Le joueur a notamment évoqué un moment qui l’a profondément marqué : le “couloir d’honneur” improvisé lors de son retour à l’entraînement. Un geste simple, mais lourd de sens dans un quotidien où l’émotion est souvent dissimulée derrière l’exigence de performance. « C’était un moment incroyable de voir toutes ces personnes, même celles que je ne vois pas tous les jours. Nous sommes habitués à voir le staff technique, mais voir tous les employés et tous ceux qui travaillent autour du centre de Luchin, c’était très fort pour moi », a confié Bentaleb, touché par cet élan collectif. Cette scène a servi de déclic, comme si le joueur comprenait à cet instant que sa bataille ne se limitait pas à son corps, mais concernait aussi un entourage qui refusait de le voir sombrer. Car derrière la récupération médicale, il y a eu une lutte mentale, plus silencieuse, mais parfois plus brutale.

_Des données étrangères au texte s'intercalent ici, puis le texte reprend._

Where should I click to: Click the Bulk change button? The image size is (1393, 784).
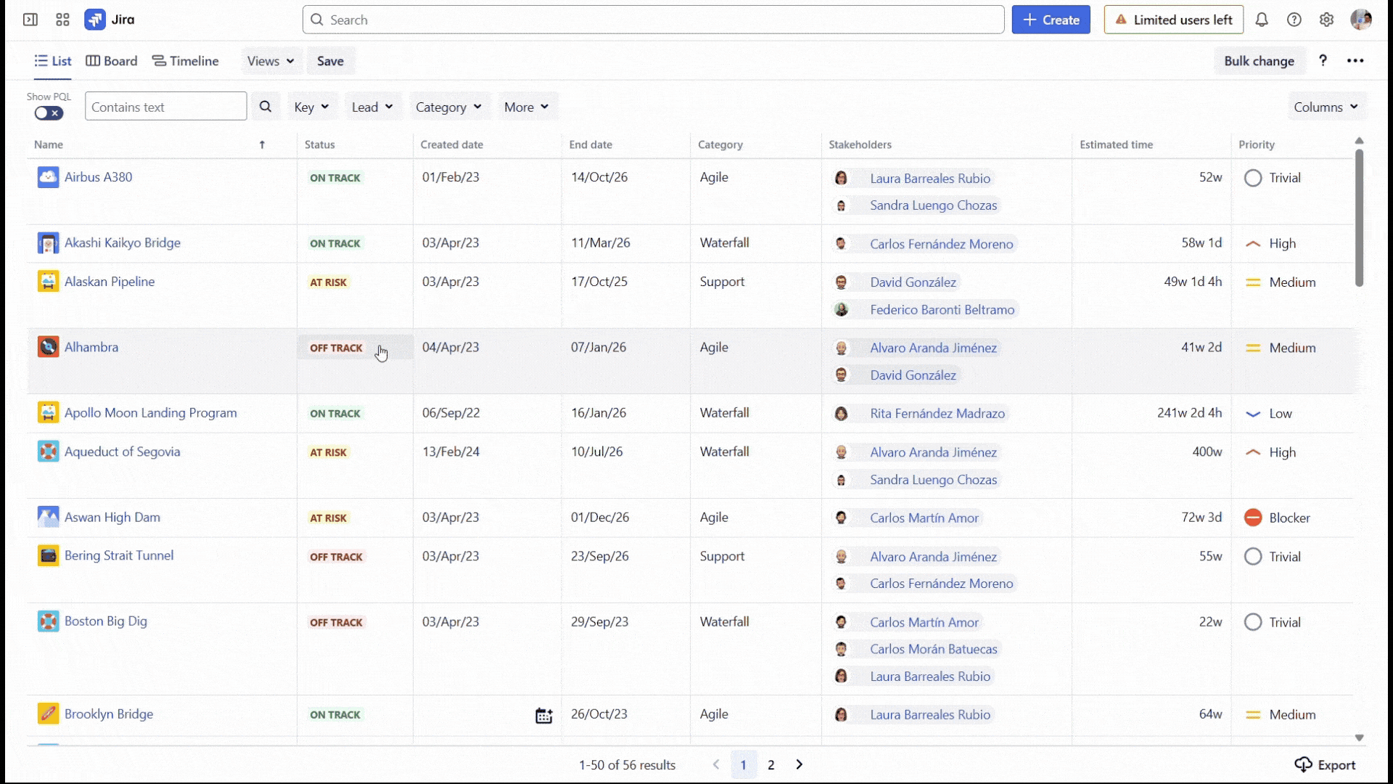tap(1259, 61)
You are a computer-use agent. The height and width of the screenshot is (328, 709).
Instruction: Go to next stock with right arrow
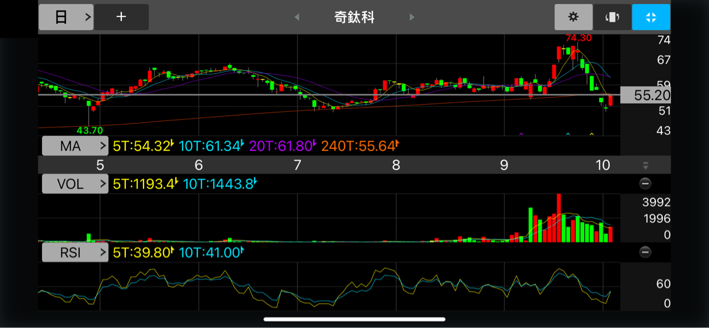click(412, 17)

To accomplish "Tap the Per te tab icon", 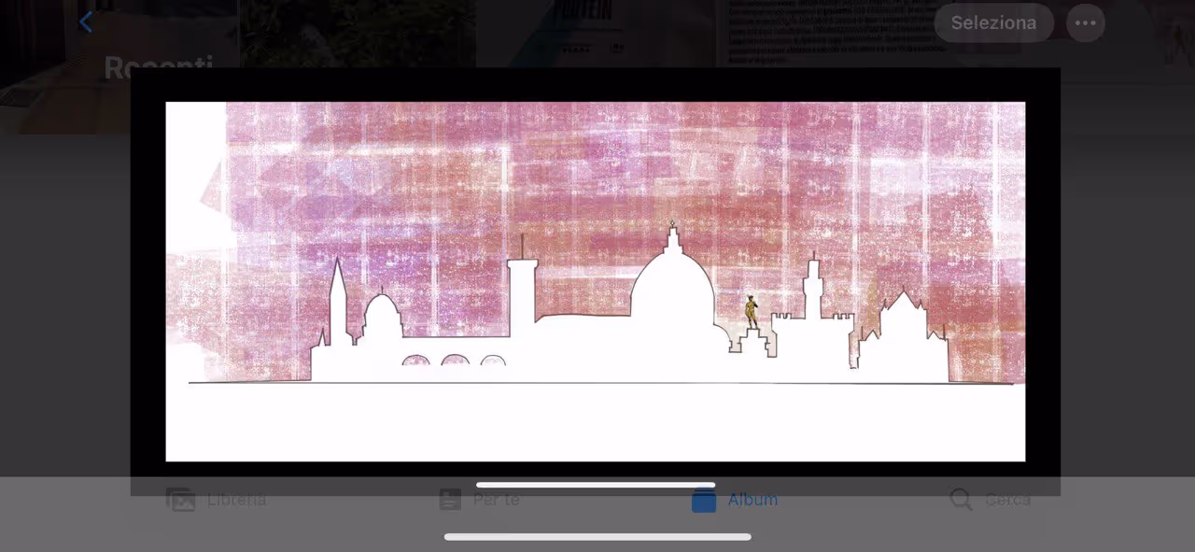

Bentaleb ne l’a pas éludé. Il a parlé sans détour de cette phase sombre, où l’angoisse et le doute ont failli l’engloutir. « Quand tu vois qu’il y a des gens qui croient en toi, ça te pousse à te battre et à revenir plus fort. Le conseil que je me donne aujourd’hui, c’est de ne pas m’inquiéter, parce que demain sera meilleur. L’idée de l’espoir est très importante », a-t-il déclaré, admettant même avoir flirté avec la dépression durant sa convalescence. Un aveu rare dans le football de haut niveau, où la vulnérabilité est souvent perçue comme une faiblesse. Pourtant, chez Bentaleb, cette transparence renforce la portée de son retour : ce n’est pas seulement un joueur qui revient, mais un homme qui a réappris à se projeter.
Aujourd’hui, malgré le dispositif médical qu’il porte, le milieu algérien affirme avoir retrouvé sa sérénité sur le terrain. « Je suis totalement calme. On ne peut pas exercer ce métier en ayant peur, et on ne peut pas être efficace en pensant au pire. Quand tu entres sur le terrain, tout s’évapore », assure-t-il. Cette lucidité s’accompagne d’une prise de conscience plus profonde, presque philosophique, sur la finitude d’une carrière. « Je sais que ces moments ont une date de péremption. Je me suis rapproché de la fin après ce qui m’est arrivé, et je me suis demandé si c’était vraiment la fin. Aujourd’hui, j’ai appris à apprécier chaque minute que je joue », conclut-il. Un discours fort, qui dépasse le football et transforme chaque match en victoire personnelle.